HomeLifestyle4 Things You Need To Know About Polymer Clay

4 Things You Need To Know About Polymer Clay


Like mineral clay, poly clay is made by adding liquid to dry particles until they become gel-like before baking them in an oven to solidify, which is why it’s commonly referred to as clay. PVC is mainly used for manufacturing art and craft products, but it is also employed in commercial applications to create ornamental pieces. Polymer clay artwork is currently on display at some of the world’s most renowned institutions.

This hardenable modelling clay uses polymer polyvinyl chloride as a basis called polymer clay (PVC).


Store clay in its original container and keep it away from heat and sunshine while not in use. Avoid leaving it in your car if it’s is hot out. If you want to keep it fresh, it’s preferable to store it in an airtight container coated with wax paper. Do not keep it in Tupperware or other food storage containers.


Painting using water-based acrylics in multiple, thin coats is advised for all clay. You may use any paint if you seal it with a few coats of Sculpey.


PVC may be worked until it is thoroughly dried. It takes 15 minutes for each 14 inch of thickness to cure at temperatures between 265 degrees Fahrenheit (129 degrees Celsius) and 135 degrees Celsius. While still higher than that of mineral clays, this temperature may be attained in the comfort of one’s kitchen using an oven. Cured clay from reputable manufacturers shrinks relatively little. Cernit, Oytra, Fimo, Kato Polyclay, Sculpey, PVClay Brasil, and Crafty Argentina are a few of the many poly clay brands available.

The multipurpose nature of a pasta-making machine makes it a popular choice among poly clay artisans. As a clay conditioner, it is used to condition the clay and make sheets of consistent thickness, blend colours, and variegated sheets. Conditioning PVC is usually necessary before using it. To break up resin particle adhesions, one can knead the clay by hand or pass it between two rollers.

It is possible to utilise oven-hardenable PVC plastisol, “liquid PVC,” as an adhesive to join pieces together or produce various effects using polymer clay. To produce colourful liquid clay, the person may mix synthetic clay, pigments, and chalk pastels. The person can alternatively pour the liquid into moulds to make cast pieces.


No need to worry about it dripping or getting mouldy!

Work on a natural clay project?
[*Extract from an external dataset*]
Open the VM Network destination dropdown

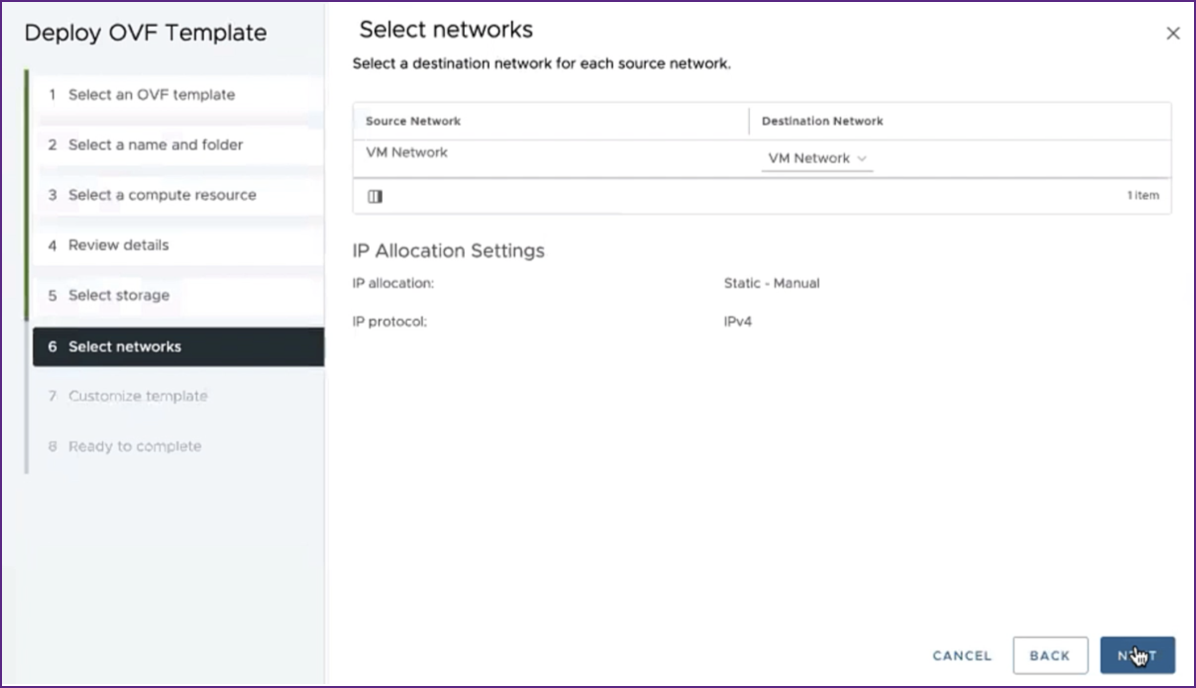[x=817, y=159]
Have you ever observed that it grew more crumbly and less receptive to tooling when the clay dried out? Regular wetting is necessary to maintain the workability of natural clay, as you may have seen.
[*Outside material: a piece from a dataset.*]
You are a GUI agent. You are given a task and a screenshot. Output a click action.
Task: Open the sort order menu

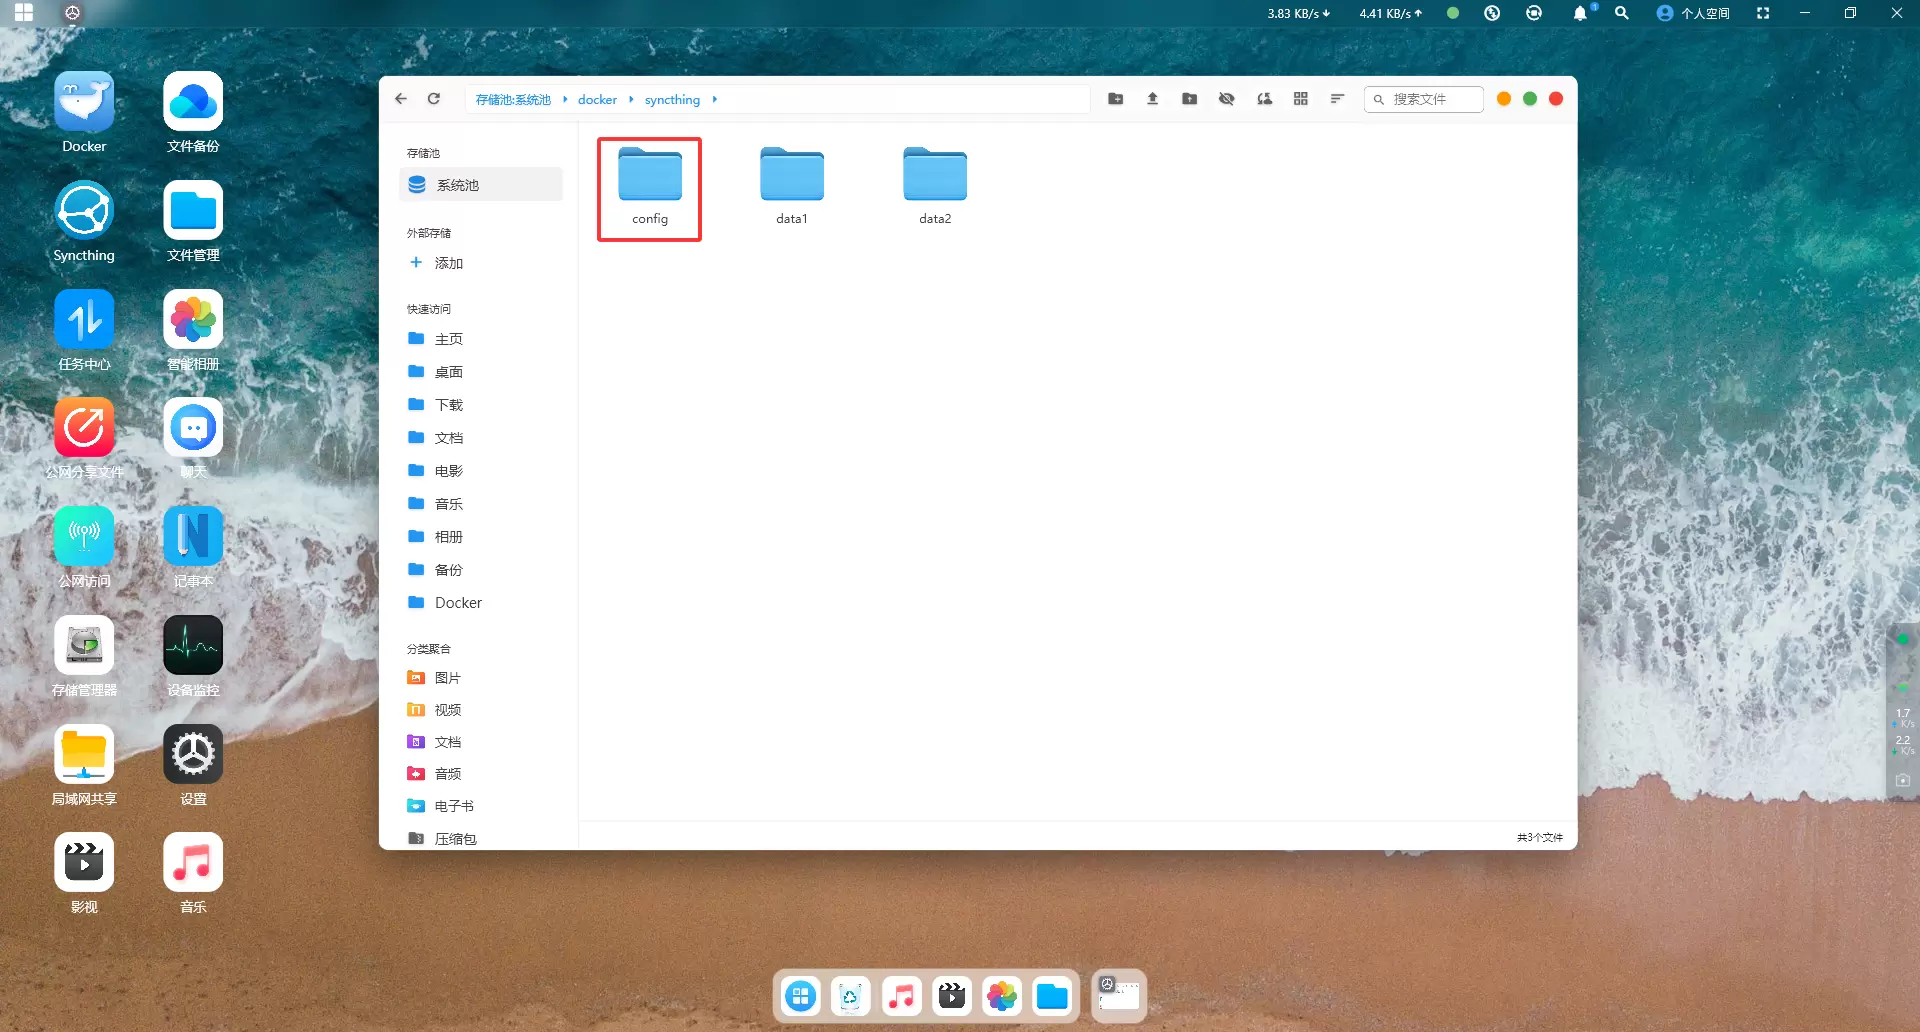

You may have worked with a type of air-dry clay with a limited shelf life. Over time, it becomes more difficult and less flexible to deal with, and if you aren’t expeditious about working with it, it might become too difficult to work with too quickly.

PVC prevents this. After opening, it will not dry out due to the unique combination of synthetic polymers. In other words, if you’re the kind who loves to work for a while and then take breaks, you’re free to craft whenever you want and come back to your project whenever you’re ready.

When you take it back up where you left off, your clay won’t have solidified in the interim!

Because our synthetic clay repels dust, it remains new and sparkling for a more extended period.

When leaving clay creations out while you take a vacation from working on them, one should consider more than only the fact that they won’t solidify. It’s time for further dialogue.